Exercise aim: Your response should be the complete set of records, reproduced exactly.

Supplied information:
────────────────────

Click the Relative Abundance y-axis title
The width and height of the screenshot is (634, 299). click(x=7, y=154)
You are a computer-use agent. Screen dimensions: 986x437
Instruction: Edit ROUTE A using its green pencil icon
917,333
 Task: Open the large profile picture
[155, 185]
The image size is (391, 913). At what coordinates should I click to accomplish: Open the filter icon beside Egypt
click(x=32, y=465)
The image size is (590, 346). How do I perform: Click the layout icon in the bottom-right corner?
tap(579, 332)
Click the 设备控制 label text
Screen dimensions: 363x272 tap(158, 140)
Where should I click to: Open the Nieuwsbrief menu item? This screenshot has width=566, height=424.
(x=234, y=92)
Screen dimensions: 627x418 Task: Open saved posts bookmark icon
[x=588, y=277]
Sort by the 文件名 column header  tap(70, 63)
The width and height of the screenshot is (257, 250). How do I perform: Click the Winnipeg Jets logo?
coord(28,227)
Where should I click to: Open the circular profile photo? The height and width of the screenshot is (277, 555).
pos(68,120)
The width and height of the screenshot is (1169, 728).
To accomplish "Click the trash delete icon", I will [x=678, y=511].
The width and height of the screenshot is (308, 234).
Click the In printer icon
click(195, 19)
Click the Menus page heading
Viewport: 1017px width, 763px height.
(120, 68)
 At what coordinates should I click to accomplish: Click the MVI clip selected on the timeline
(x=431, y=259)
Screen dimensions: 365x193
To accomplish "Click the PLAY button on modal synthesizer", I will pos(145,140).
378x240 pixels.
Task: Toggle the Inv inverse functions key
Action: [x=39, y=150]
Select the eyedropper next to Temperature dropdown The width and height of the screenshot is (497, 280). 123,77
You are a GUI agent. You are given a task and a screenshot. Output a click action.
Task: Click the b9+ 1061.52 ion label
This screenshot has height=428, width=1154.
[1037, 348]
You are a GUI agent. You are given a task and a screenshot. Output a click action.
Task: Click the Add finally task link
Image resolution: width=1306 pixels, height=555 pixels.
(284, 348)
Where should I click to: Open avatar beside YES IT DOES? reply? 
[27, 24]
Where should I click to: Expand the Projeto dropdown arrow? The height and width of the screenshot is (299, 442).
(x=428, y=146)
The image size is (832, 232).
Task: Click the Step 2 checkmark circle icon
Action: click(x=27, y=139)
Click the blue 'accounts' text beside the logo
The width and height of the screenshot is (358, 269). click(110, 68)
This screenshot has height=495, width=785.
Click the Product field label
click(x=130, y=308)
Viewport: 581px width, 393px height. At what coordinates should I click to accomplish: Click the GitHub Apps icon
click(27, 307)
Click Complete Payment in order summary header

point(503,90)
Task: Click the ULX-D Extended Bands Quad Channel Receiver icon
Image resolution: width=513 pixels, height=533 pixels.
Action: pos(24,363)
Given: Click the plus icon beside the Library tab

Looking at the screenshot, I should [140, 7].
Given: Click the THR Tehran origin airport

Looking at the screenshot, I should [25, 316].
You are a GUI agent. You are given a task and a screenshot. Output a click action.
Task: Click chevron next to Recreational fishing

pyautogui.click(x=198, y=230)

────────────────────

Completed exercise:
Click the Relative Abundance y-axis title
The width and height of the screenshot is (634, 299). click(x=7, y=154)
You are a computer-use agent. Screen dimensions: 986x437
Instruction: Edit ROUTE A using its green pencil icon
917,333
 Task: Open the large profile picture
[155, 185]
The image size is (391, 913). At what coordinates should I click to accomplish: Open the filter icon beside Egypt
click(x=32, y=465)
The image size is (590, 346). How do I perform: Click the layout icon in the bottom-right corner?
tap(579, 332)
Click the 设备控制 label text
Screen dimensions: 363x272 tap(158, 140)
Where should I click to: Open the Nieuwsbrief menu item? This screenshot has width=566, height=424.
(x=234, y=92)
Screen dimensions: 627x418 Task: Open saved posts bookmark icon
[x=588, y=277]
Sort by the 文件名 column header  tap(70, 63)
The width and height of the screenshot is (257, 250). How do I perform: Click the Winnipeg Jets logo?
coord(28,227)
Where should I click to: Open the circular profile photo? The height and width of the screenshot is (277, 555).
pos(68,120)
The width and height of the screenshot is (1169, 728).
To accomplish "Click the trash delete icon", I will [x=678, y=511].
The width and height of the screenshot is (308, 234).
Click the In printer icon
click(195, 19)
Click the Menus page heading
Viewport: 1017px width, 763px height.
(120, 68)
 At what coordinates should I click to accomplish: Click the MVI clip selected on the timeline
(x=431, y=259)
Screen dimensions: 365x193
To accomplish "Click the PLAY button on modal synthesizer", I will pos(145,140).
378x240 pixels.
Task: Toggle the Inv inverse functions key
Action: [x=39, y=150]
Select the eyedropper next to Temperature dropdown The width and height of the screenshot is (497, 280). 123,77
You are a GUI agent. You are given a task and a screenshot. Output a click action.
Task: Click the b9+ 1061.52 ion label
This screenshot has height=428, width=1154.
[1037, 348]
You are a GUI agent. You are given a task and a screenshot. Output a click action.
Task: Click the Add finally task link
Image resolution: width=1306 pixels, height=555 pixels.
(284, 348)
Where should I click to: Open avatar beside YES IT DOES? reply? 
[27, 24]
Where should I click to: Expand the Projeto dropdown arrow? The height and width of the screenshot is (299, 442).
(x=428, y=146)
The image size is (832, 232).
Task: Click the Step 2 checkmark circle icon
Action: click(x=27, y=139)
Click the blue 'accounts' text beside the logo
The width and height of the screenshot is (358, 269). click(110, 68)
This screenshot has height=495, width=785.
Click the Product field label
click(x=130, y=308)
Viewport: 581px width, 393px height. At what coordinates should I click to accomplish: Click the GitHub Apps icon
click(27, 307)
Click Complete Payment in order summary header

point(503,90)
Task: Click the ULX-D Extended Bands Quad Channel Receiver icon
Image resolution: width=513 pixels, height=533 pixels.
Action: pos(24,363)
Given: Click the plus icon beside the Library tab

Looking at the screenshot, I should [140, 7].
Given: Click the THR Tehran origin airport

Looking at the screenshot, I should [25, 316].
You are a GUI agent. You are given a task and a screenshot. Output a click action.
Task: Click chevron next to Recreational fishing

pyautogui.click(x=198, y=230)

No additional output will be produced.